Author: Mark Ainely | Partner GC Realty & Development & Co-Host Straight Up Chicago Investor Podcast
Being a landlord in Illinois isn’t just collecting checks and sipping coffee while your property appreciates. It’s paperwork, surprises, and learning the hard way that “I didn’t know that was a law” doesn’t hold up in court.
Even the most seasoned investors get tripped up here. The Chicago market moves fast, ordinances pile up, and the rules seem to multiply every year like raccoons in your alley trash cans.
So let’s talk about three laws I’ve seen smart, experienced investors miss, laws that can make a deal turn sideways faster than a tenant calling 311 about “maintenance emergencies.”
These are real, recent, and quietly costing landlords thousands of dollars every year.
1. The Flood Disclosure Law
“Because tenants don’t love surprises that float.”
You’d think flood disclosure would be common sense, right?
Apparently not.
Illinois now requires landlords to put it in writing before a lease is signed if the property is in a flood zone, or if it’s ever flooded, even once.

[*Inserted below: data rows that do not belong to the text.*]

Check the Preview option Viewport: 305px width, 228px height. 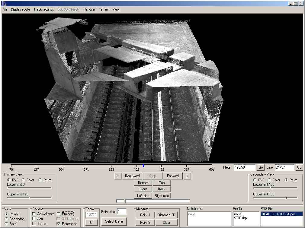(x=59, y=214)
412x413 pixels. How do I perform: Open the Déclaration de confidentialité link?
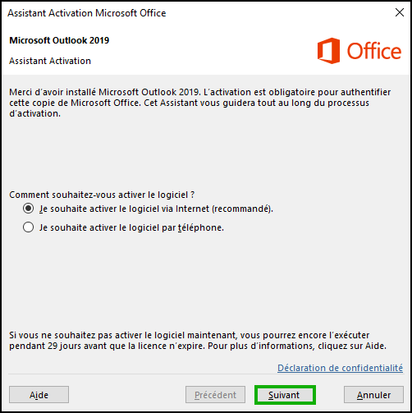(x=340, y=368)
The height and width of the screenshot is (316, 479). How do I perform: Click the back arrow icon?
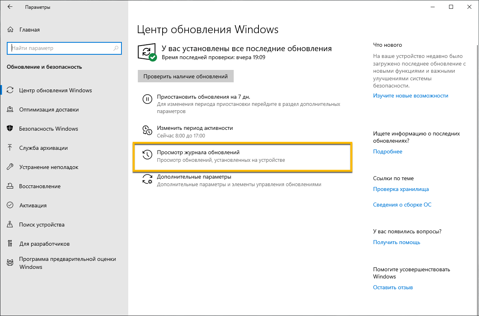10,7
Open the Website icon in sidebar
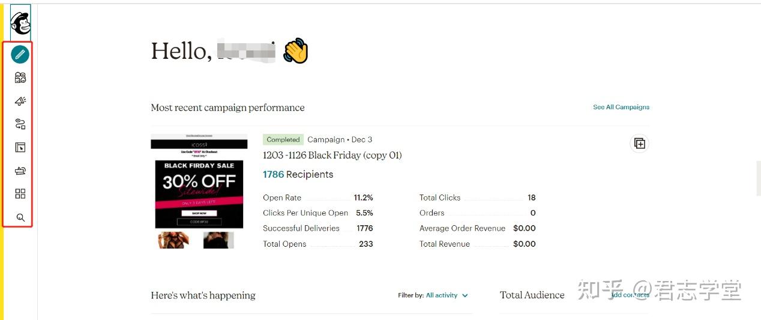Image resolution: width=761 pixels, height=320 pixels. (20, 148)
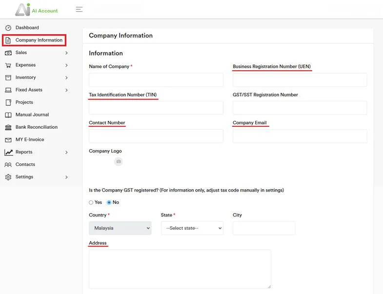Click the hamburger menu icon in header
The width and height of the screenshot is (383, 294).
tap(79, 9)
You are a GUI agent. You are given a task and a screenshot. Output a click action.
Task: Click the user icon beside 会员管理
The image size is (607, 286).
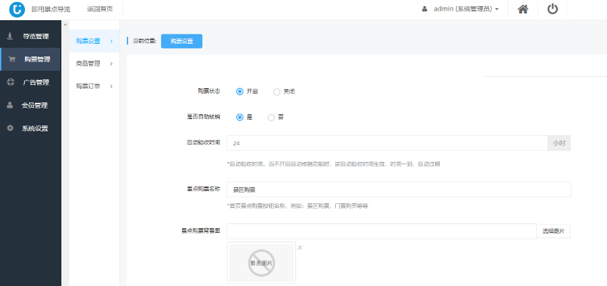pyautogui.click(x=10, y=105)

And if it hasn’t? You still need to say that too.
Both parties must sign it, and yes, even the lower-level or basement units have their own disclosure.
I had a landlord buddy tell me, “Mark, the basement’s dry as a bone.”

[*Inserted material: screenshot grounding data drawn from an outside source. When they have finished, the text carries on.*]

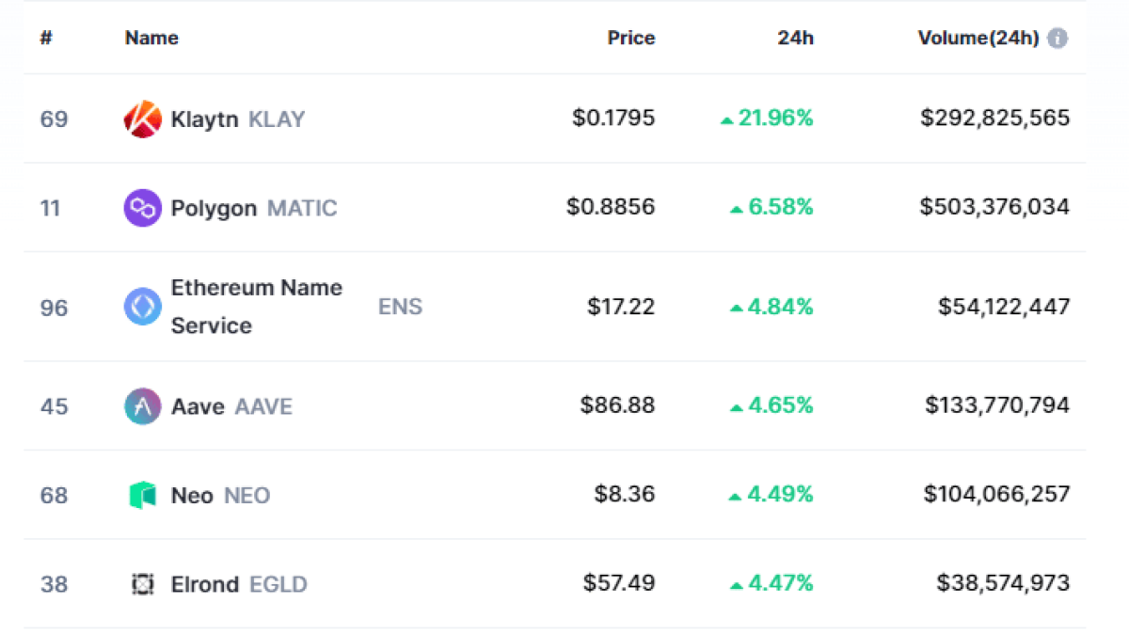Click the Volume(24h) info icon
Viewport: 1129px width, 635px height.
[1057, 39]
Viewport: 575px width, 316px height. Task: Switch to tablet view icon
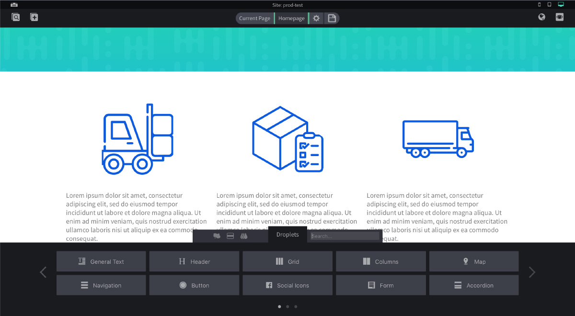coord(550,4)
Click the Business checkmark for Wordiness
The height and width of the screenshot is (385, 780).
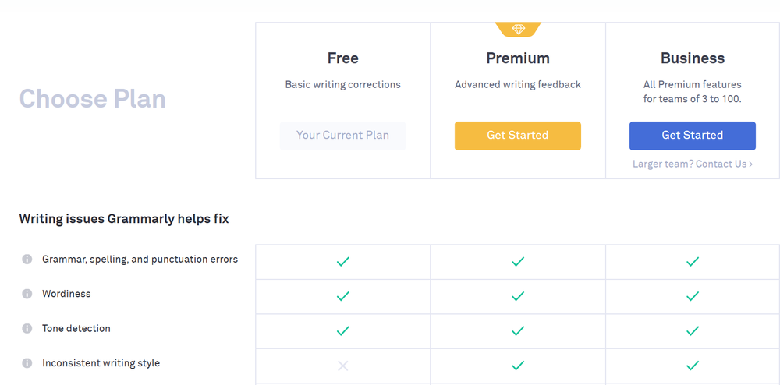[693, 296]
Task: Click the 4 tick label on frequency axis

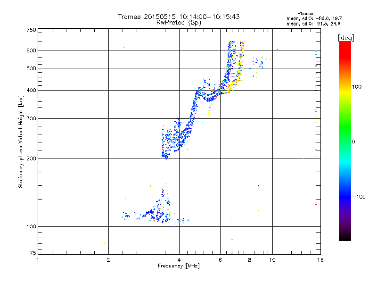Action: point(179,260)
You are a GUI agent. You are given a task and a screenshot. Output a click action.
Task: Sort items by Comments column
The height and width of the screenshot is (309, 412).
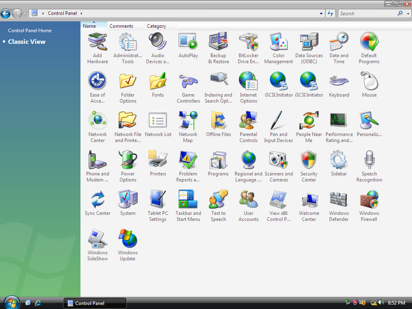point(121,26)
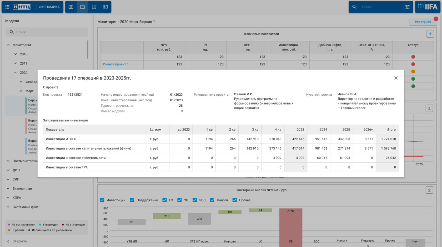This screenshot has height=247, width=442.
Task: Open the table list view icon
Action: pyautogui.click(x=94, y=7)
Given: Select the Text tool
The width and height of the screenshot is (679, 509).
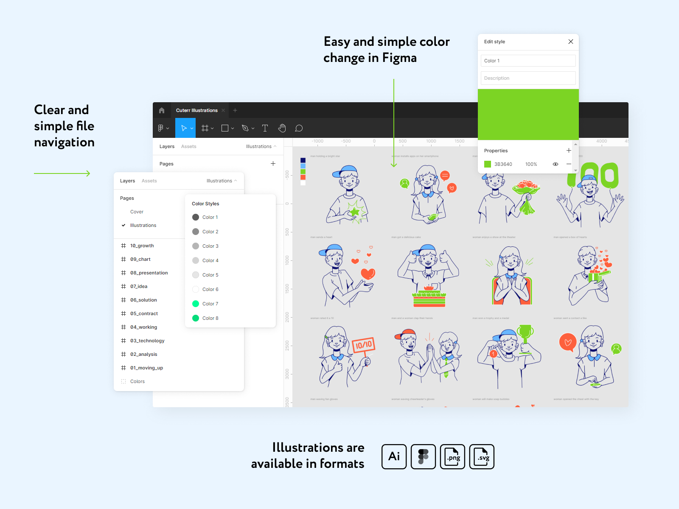Looking at the screenshot, I should click(265, 128).
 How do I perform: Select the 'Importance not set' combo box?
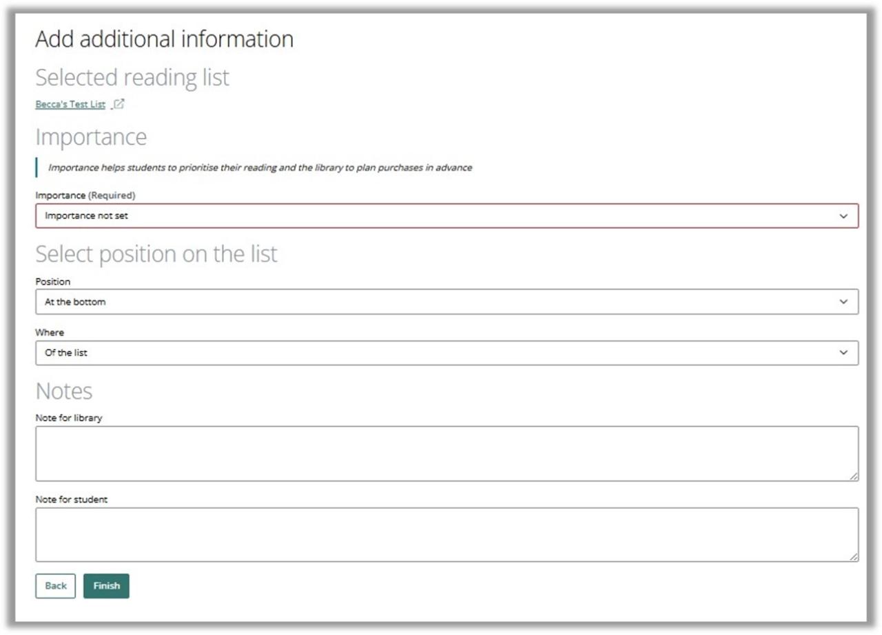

Two weeks later, Chicago got one of those sideways rainstorms where your windshield wipers can’t keep up.
Guess what? The tenant’s storage flooded. Guess what else? No disclosure form.
Guess what that means?
The tenant legally broke the lease, got their prepaid rent refunded, and sued for property damage.
That dry-as-a-bone basement suddenly became a $4,000 puddle of regret.
Lesson: if it can flood, disclose it. If it can’t flood, still disclose it.
It’s an easy one-page fix that saves you thousands in headaches.
👉 Want the exact language and examples? Check out What Is the Flood Disclosure for Leases in Illinois?
2. The Illinois Tenant Credit Reporting Act
“Because now tenants can bring their own reports.”
This one rolled out quietly in 2025, and it’s already creating confusion.
Here’s the deal: tenants can now bring their own credit report to you.
If it’s less than 30 days old, from a major bureau (Experian, Equifax, TransUnion), and includes the right info, you can’t charge them again for a credit report.
And you can’t just say, “I don’t accept those.” That’s like telling the judge, “I don’t believe in gravity.”
Now, if you want to run your own report, go for it, but it’s on your dime, not the tenant’s.
Here’s where landlords mess up: they think every self-provided credit report is fake or incomplete, so they charge anyway.
Boom, violation.
The fix?
Create a simple process:
Verify the source (major bureau).
Check the date (within 30 days).
Make a note in your file that it met the act’s criteria.
Run your own report without charges to the applicant after disclosing that is what you will do
Or, you know… let a professional screening service handle it for you.
Because the last thing you want is an attorney explaining to you that your $35 application fee is now Exhibit A.
Want a deeper dive? Read: How the 2025 Illinois Tenant Credit Report Law Impacts Landlords
Or if you’re done dealing with all this yourself, our Tenant Placement Service keeps you compliant and scam-free.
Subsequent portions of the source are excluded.